Activity 1
Using the article on the Taipei vigil, decide whether each statement agrees with it. Answer yes or no for each, and quote the exact words that decide it.
(a) The vigil in Taipei began at 6:40 p.m.
(b) Hong Kong authorities banned the Victoria Park vigil in 2019.
(c) Wu Renhua has attended the Taipei vigil for five consecutive years.
Activity 2
Answer these questions from the article on the Taipei vigil:
(a) At what venue in Taipei was the vigil held?
(b) What did Hong Kong authorities hold in Victoria Park this year instead?
(c) What has Wu Renhua published?

Text under study

****************************************

Taipei, June 4 (CNA) An annual vigil to remember a violent crackdown on pro-democracy protesters by Chinese authorities in Beijing 34 years ago on June 4 was held in Taiwan on Sunday and joined by hundreds of people.
The vigil, which began at 6:40 p.m. at the Chiang Kai-shek Memorial Hall in downtown Taipei, included short remarks by Taiwanese and foreign human rights campaigners, exiled Hong Kong protesters and politicians, and Taiwanese lawmakers throughout the evening.

Wu Renhua (吳仁華), a Chinese scholar and participant in the Tiananmen Square protests of 1989, opened the proceedings by lamenting the lack of a commemoration of the crackdown in the Chinese-speaking world outside of Taiwan.
He said pro-democracy groups in Hong Kong had previously held large-scale vigils in Victoria Park every year on June 4 to remember the victims of Tiananmen Square, but Hong Kong authorities banned the event in 2020, citing COVID-19 concerns.
Since then, they have closed the venue to activists in the name of epidemic prevention and more recently to prevent "illegal activities" under the national security law. They held a pro-Beijing carnival in the park this year instead.

Taiwan now is the sole country in the Chinese-speaking world that can publicly mourn the Tiananmen Massacre, according to Wu, who has published books about the deadly crackdown.
As a witness and survivor of the massacre, Wu said he has participated in the annual vigil in Taipei for five consecutive years, and he was glad to see that more people and groups are joining the annual memorial.
Many people have asked him, he said, why Taiwan needed to commemorate the 1989 incident as it technically has no relations with China.

****************************************

Data
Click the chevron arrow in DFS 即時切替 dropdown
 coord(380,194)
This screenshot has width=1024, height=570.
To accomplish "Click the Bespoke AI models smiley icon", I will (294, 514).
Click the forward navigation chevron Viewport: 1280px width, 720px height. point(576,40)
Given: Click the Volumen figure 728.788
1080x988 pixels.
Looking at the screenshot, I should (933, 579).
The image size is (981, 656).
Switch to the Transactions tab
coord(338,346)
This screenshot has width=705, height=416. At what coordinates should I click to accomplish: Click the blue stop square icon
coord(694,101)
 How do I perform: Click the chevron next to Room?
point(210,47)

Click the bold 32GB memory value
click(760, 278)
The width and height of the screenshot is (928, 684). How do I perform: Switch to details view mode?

****************************************

Task answer 1
(a) Yes: "The vigil, which began at 6:40 p.m. at the Chiang Kai-shek Memorial Hall in downtown Taipei"
(b) No: "Hong Kong authorities banned the event in 2020, citing COVID-19 concerns."
(c) Yes: "he has participated in the annual vigil in Taipei for five consecutive years"

Task answer 2
(a) The Chiang Kai-shek Memorial Hall
(b) A pro-Beijing carnival
(c) Books about the deadly crackdown